Preparation with 25% amprolium mixture of vitamins A and D.

Mixture of the B vitamins

Traces of inorganic compounds DL-methionine

45.00 20.00 23.00 7.00 2.40 0.70 1.30 0.25 0.13 0.05 0.09 0.03 0.05

I ppm thiopeptin A ₄ component was added to this Masal ration.

2. The basal ration. those from the fifth week on was made up of the following components :

licshiiulleilt:

Corn

MiIo

Soybean meal

Fish meal

removed rice bran

fat

alfalfa

C iiiCiiirnCtiTf »Oiliii

Calcium phosphate

Sodium chloride

Preparation with 25% amprolium

Ethoxyquine preparation

Traces of inorganic compounds Mixtures of vitamins A and D Mixtures of B vitamins

DL-methionine

40.00 20.00 20.00 5.00 6.00 4.00 2.40 i .2Ci 0.80 0.25 0.OS 0 D5 0.03 0.05 0.09 0.05

1 ppm thiopeptin A _{4 was} added to this ration.
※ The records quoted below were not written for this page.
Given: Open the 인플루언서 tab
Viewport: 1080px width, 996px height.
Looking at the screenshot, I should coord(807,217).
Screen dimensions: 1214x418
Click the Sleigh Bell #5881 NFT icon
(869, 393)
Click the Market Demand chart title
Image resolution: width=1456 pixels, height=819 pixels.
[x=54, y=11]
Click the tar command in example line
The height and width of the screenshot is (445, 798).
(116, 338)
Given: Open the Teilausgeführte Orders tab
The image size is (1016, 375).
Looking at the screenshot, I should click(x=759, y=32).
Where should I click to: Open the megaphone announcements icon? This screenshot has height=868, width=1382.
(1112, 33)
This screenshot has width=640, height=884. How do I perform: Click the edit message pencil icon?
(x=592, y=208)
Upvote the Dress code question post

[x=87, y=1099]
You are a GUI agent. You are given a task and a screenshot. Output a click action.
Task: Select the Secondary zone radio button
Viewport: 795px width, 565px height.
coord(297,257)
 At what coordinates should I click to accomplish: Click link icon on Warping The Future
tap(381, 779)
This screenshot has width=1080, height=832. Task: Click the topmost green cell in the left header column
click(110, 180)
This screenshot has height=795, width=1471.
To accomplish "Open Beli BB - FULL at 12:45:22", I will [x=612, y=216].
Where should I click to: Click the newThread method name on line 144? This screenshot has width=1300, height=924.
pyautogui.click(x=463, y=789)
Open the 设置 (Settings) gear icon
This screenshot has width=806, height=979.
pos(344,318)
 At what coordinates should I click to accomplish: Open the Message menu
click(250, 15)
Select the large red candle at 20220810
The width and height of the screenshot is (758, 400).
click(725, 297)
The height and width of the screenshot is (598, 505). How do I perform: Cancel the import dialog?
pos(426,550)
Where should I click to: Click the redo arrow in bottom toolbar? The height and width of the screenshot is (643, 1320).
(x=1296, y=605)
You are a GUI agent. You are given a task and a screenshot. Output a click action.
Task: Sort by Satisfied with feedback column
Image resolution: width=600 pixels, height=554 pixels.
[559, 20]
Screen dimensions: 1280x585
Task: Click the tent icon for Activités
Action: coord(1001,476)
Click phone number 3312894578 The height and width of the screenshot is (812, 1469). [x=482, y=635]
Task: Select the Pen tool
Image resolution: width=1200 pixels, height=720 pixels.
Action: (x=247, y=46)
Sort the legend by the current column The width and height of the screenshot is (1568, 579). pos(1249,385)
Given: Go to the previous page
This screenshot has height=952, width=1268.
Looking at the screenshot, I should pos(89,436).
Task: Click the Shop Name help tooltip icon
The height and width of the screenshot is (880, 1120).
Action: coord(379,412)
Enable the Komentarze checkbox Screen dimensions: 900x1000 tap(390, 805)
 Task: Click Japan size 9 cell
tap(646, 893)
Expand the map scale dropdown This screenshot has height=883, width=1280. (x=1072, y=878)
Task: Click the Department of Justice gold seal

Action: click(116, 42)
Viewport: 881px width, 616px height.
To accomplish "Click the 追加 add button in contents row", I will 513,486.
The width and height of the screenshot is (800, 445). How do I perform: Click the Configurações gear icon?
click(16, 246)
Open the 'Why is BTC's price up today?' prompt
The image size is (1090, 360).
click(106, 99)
Tables 2 and "> show the effect of the thiopeptin A ₄ component when used in amounts of 2 ppm and 1 ppm, respectively
became.

Table 2

added to basal rations a) and b)

Basal ration thiopeptin \ _Λ 2 ppm

Average
Initial weight (g)

average
Weight according to
6 weeks (g)
average
Final weight (g)

Table 3

36.4

36.0

928.2 1006.4

2071.2 2194.0

Basal ration Thiopeptin A ₄ 1 ppm

Average

Initial weight (g) 43 43

average

Final weight (g) 1961 2183

For this purpose 2 sheets of drawings

230 261/26

Claims (1)

Patent claims: 1. Thiopeptin A4, characterized in that it a) the elemental analysis gives the following values: C 50.13; H 530; N 15.22 and S 1Z02; b) has a molecular weight of 1854, determined by the vapor pressure method, from which the approximate empirical formula can be calculated: C77 to C78; H98 to H99; N20 to N21; O20 to 0 ·>ι; S ₇ ; c) is a pale yellow crystalline substance with melting and decomposition points between 236 ^{° C and} 245 ° C; d) an optical rotation of [oc] J? = - 81 ^ ° (c = 1.0 in chloroform); e) an Rf value of 0.57 in a mixture Ethyl acetate, η-hexane and 2N ammonia in a volume ratio of 4: 1: 1; f) in the UV absorptiunnspekiruui shoulders at 235 results in up to 250 ηιμ, 295 ΐημ and 303 to 308 πιμ; g) maximum in the IR absorption spectrum in Nujol Absorption bands at the following wavelengths result: 3340, 3330, 1735, 1655, 1585, 1530. 1490, 1420, 1345, 1305.! 250. 1210, 1160, 1110. 1090, 1065, 1025, 1000, 975, 950, 920, 895, 880, 860,840,768,725,705,680 and 660 cm- '; h) soluble in dioxane, dimethyl sulfoxide, dimethylformamide. Pyridine and chloroform; moderate soluble in methanol, acetone and ethyl acetate: and insoluble in ether. Benzene. Petroleum ether and Water is; i) the hydrolysis with 6 ρ hydrochloric acid at 110 ^° C. for 24 hours based on 2 moles of alanine, 0.9 t moles of threonine, 1.03 moles of valine and 037 moles of cysteine; j) is stable at 60 ° C for one hour at a pH range of 2.0 to 8.0.